Octavia Spencer and Queen Latifah are teaming up to bring the racially-charged ‘The Rhinelander Affair’ to the big screen.
The film centers on the 1925 divorce of a white male and his bi-racial wife. The two will star in the film as well as produce it.
Octavia Spencer and Queen Latifah will star in in The Rhinelander Affair following the controversial 1925 divorce trial in New York. It involved a man from an upper-class New Rochelle family who married a bi-racial, working-class woman. It is ripped from the headlines story from the 1920s with many meaty roles in what was a roller coaster ride about money, love, racism and betrayal.
Via Broadway World:
The project is now being produced for the big screen by Mark and Christine Holder (who found the story), Octavia Spencer, Queen Latifah and Shakim Compere’s Flavor Unit Entertainment and Dave Broome (The Day I Met El Chapo). The Kingsolving manuscript, repped by Trident, is going out to publishers this summer.
The story revolves around Leonard Rhinelander and Alice Jones, who fell in love (she was 22 and he 18), and then were kept apart by Rhinelander’s family. However, they married in secret before it spilled into the papers and stayed that way for three years. At issue was whether Jones duped Leonard into marrying her by hiding the fact that she was bi-racial (she was the daughter of an English woman and an English-West Indian taxi driver). Leonard stood by Alice under intense media scrutiny until pressures — both internally with the family and externally — caused them to divorce.
When they went to court, Alice Rhinelander faced an all-white, all-male jury. At one point, Alice had to disrobe and show portions of her body to prove that she wasn’t “a Negro.”

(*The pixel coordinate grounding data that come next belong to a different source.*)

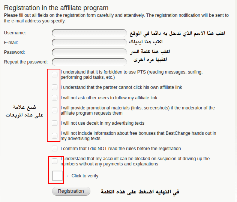This screenshot has height=202, width=237.
Task: Check the forbidden to use PTS checkbox
Action: (x=55, y=74)
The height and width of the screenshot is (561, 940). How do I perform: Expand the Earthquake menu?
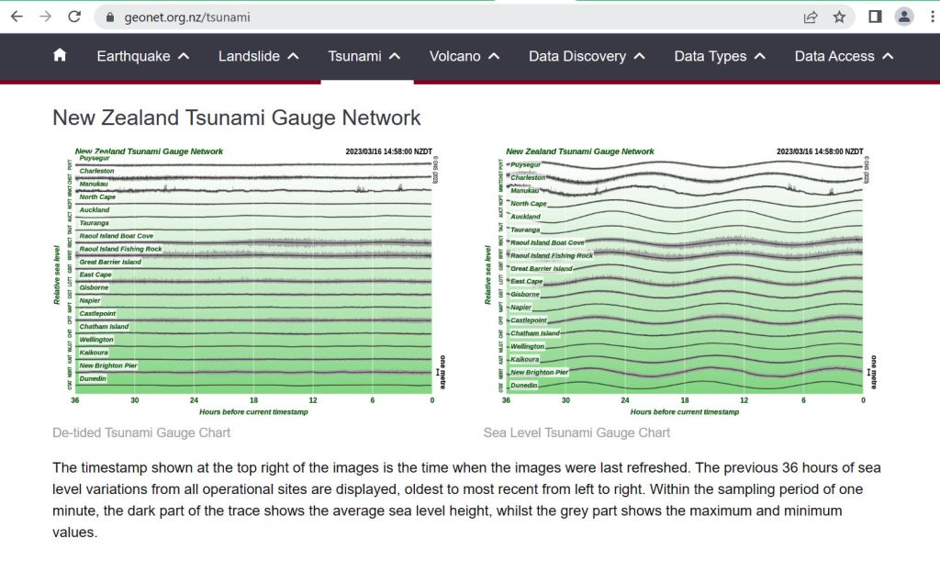pyautogui.click(x=143, y=56)
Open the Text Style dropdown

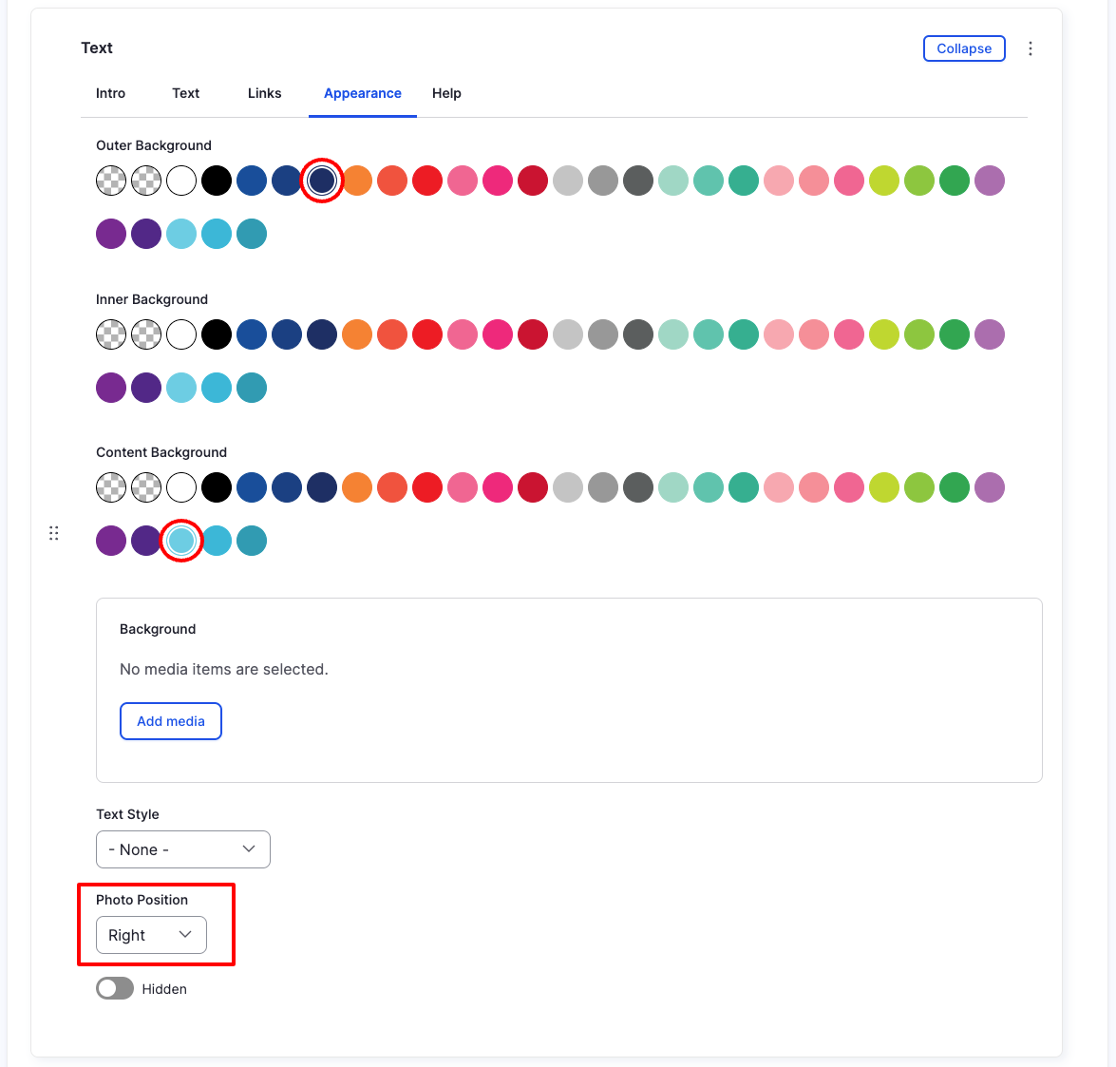click(x=182, y=849)
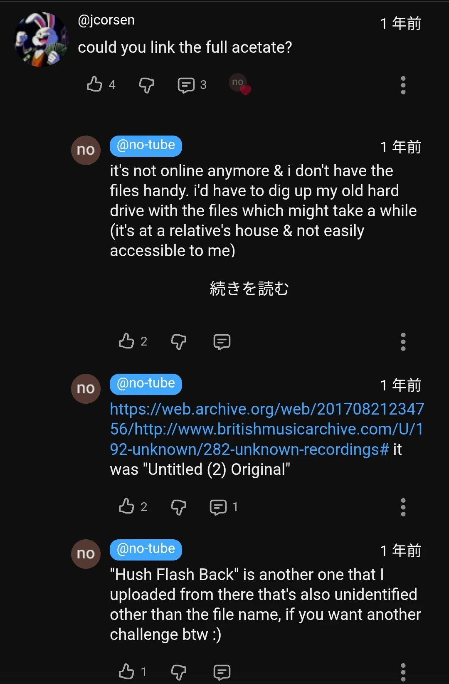Screen dimensions: 449x684
Task: Like the 'Hush Flash Back' reply
Action: point(127,671)
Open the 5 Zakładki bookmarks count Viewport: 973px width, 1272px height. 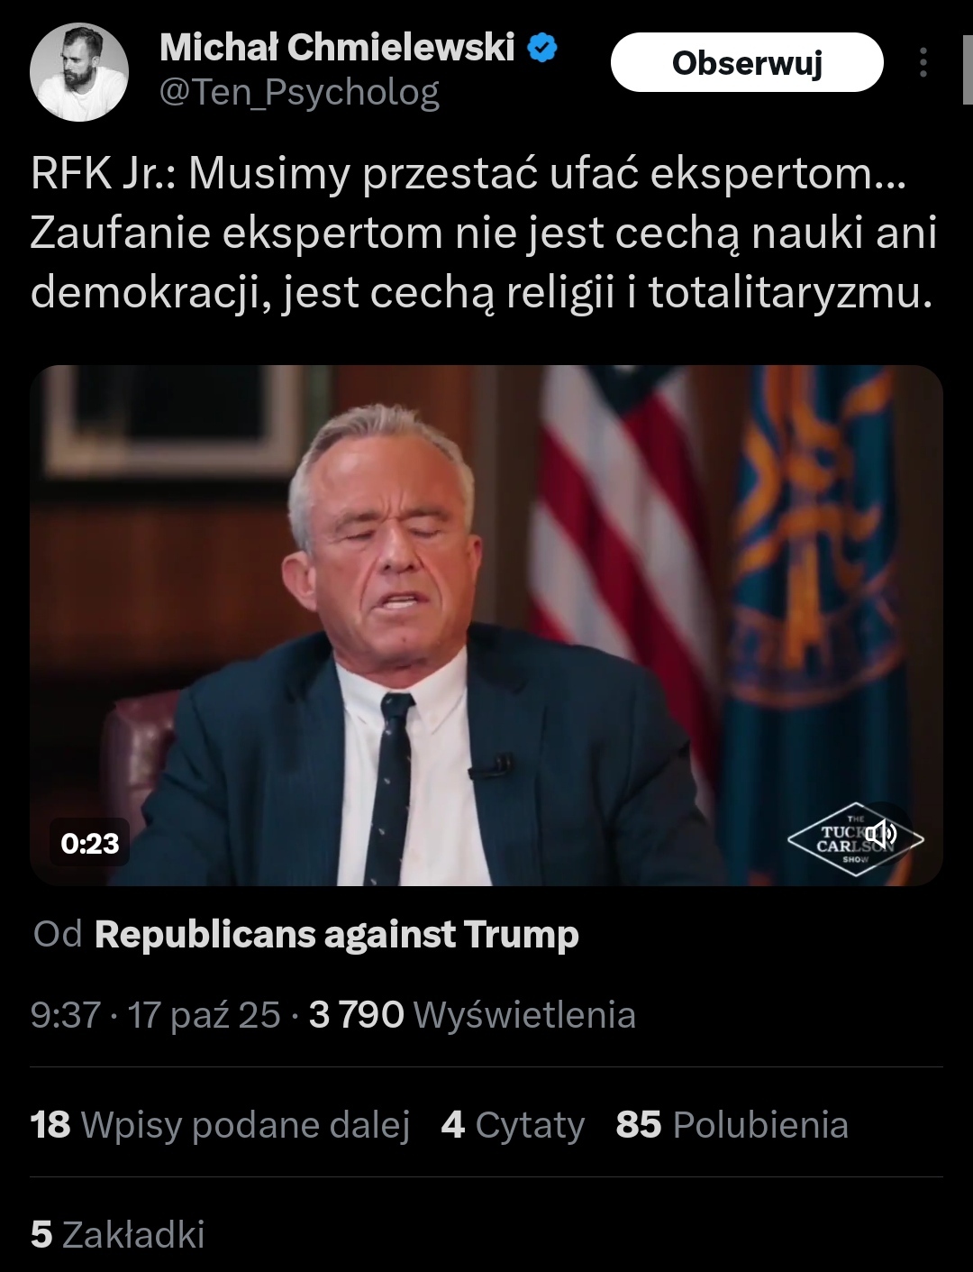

Her defense attorney was a 55-year-old Lee Davis, a highly capable attorney who was facing great odds. He was a former DA who convicted 32 first-degree murderers, but this was a case unlike anything he had ever experienced.
The trial was perilous. Struggling to reach a strategy, Alice willingly admitted she had black blood in her veins, making the Rhinelanders’ charge moot. Then Davis stated that Leonard had to have known she was to some degree black. If so, there was no fraud. That’s when Alice had to disrobe and show parts of her body to prove her case.
The case unfolded in American during the throes of radical societal change of indulgence and even bigotry (the KKK would hold open rallies across the country during this time). In fact, the KKK was able to march 50,000 strong in Washington D.C. even as black regiments had fought for America during World War I; it was devastating for soldiers of color who had to watch the KKK hold rallies in big cities such as Chicago. The anti-protests that did occur during this time were small. That was the societal environment in which this trial took place.